* [PROVIDED RECORDS]
********************

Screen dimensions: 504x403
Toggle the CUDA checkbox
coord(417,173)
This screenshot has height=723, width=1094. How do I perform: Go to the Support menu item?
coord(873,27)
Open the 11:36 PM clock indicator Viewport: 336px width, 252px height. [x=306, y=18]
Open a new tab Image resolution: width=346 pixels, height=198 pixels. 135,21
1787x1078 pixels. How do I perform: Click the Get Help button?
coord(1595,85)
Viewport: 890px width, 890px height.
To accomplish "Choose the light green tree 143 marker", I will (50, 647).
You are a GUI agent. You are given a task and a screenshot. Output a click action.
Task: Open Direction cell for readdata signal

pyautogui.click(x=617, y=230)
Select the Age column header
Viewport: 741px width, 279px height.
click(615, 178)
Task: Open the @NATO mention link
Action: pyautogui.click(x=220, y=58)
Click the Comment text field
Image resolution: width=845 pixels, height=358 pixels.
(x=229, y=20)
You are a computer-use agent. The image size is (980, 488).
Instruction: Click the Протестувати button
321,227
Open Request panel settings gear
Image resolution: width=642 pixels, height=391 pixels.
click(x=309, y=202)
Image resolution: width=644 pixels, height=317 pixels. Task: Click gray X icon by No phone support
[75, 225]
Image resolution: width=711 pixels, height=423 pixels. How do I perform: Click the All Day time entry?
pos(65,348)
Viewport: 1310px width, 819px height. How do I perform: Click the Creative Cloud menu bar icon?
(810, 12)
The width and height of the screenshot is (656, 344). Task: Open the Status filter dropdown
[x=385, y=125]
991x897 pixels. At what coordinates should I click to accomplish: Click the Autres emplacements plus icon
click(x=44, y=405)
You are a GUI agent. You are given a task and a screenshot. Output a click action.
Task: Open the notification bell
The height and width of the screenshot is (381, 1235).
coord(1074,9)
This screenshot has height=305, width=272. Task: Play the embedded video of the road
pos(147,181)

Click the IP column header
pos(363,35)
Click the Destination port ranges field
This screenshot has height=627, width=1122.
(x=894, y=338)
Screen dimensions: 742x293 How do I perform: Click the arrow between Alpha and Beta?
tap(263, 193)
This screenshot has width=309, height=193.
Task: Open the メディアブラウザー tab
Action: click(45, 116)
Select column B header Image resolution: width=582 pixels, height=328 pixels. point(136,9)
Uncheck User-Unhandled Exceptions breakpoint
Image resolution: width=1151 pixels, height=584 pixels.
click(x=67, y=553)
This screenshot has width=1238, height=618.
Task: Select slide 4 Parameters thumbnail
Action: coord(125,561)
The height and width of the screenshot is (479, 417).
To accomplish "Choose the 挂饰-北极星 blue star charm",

********************

* [WHAT YOU ARE ASKED TO DO] Without skipping a line, print the listing once more exactly.

* [SOLUTION]
Screen dimensions: 504x403
Toggle the CUDA checkbox
coord(417,173)
This screenshot has height=723, width=1094. How do I perform: Go to the Support menu item?
coord(873,27)
Open the 11:36 PM clock indicator Viewport: 336px width, 252px height. [x=306, y=18]
Open a new tab Image resolution: width=346 pixels, height=198 pixels. 135,21
1787x1078 pixels. How do I perform: Click the Get Help button?
coord(1595,85)
Viewport: 890px width, 890px height.
To accomplish "Choose the light green tree 143 marker", I will (50, 647).
You are a GUI agent. You are given a task and a screenshot. Output a click action.
Task: Open Direction cell for readdata signal

pyautogui.click(x=617, y=230)
Select the Age column header
Viewport: 741px width, 279px height.
click(615, 178)
Task: Open the @NATO mention link
Action: pyautogui.click(x=220, y=58)
Click the Comment text field
Image resolution: width=845 pixels, height=358 pixels.
(x=229, y=20)
You are a computer-use agent. The image size is (980, 488).
Instruction: Click the Протестувати button
321,227
Open Request panel settings gear
Image resolution: width=642 pixels, height=391 pixels.
click(x=309, y=202)
Image resolution: width=644 pixels, height=317 pixels. Task: Click gray X icon by No phone support
[75, 225]
Image resolution: width=711 pixels, height=423 pixels. How do I perform: Click the All Day time entry?
pos(65,348)
Viewport: 1310px width, 819px height. How do I perform: Click the Creative Cloud menu bar icon?
(810, 12)
The width and height of the screenshot is (656, 344). Task: Open the Status filter dropdown
[x=385, y=125]
991x897 pixels. At what coordinates should I click to accomplish: Click the Autres emplacements plus icon
click(x=44, y=405)
You are a GUI agent. You are given a task and a screenshot. Output a click action.
Task: Open the notification bell
The height and width of the screenshot is (381, 1235).
coord(1074,9)
This screenshot has height=305, width=272. Task: Play the embedded video of the road
pos(147,181)

Click the IP column header
pos(363,35)
Click the Destination port ranges field
This screenshot has height=627, width=1122.
(x=894, y=338)
Screen dimensions: 742x293 How do I perform: Click the arrow between Alpha and Beta?
tap(263, 193)
This screenshot has width=309, height=193.
Task: Open the メディアブラウザー tab
Action: click(45, 116)
Select column B header Image resolution: width=582 pixels, height=328 pixels. point(136,9)
Uncheck User-Unhandled Exceptions breakpoint
Image resolution: width=1151 pixels, height=584 pixels.
click(x=67, y=553)
This screenshot has width=1238, height=618.
Task: Select slide 4 Parameters thumbnail
Action: coord(125,561)
The height and width of the screenshot is (479, 417).
To accomplish "Choose the 挂饰-北极星 blue star charm",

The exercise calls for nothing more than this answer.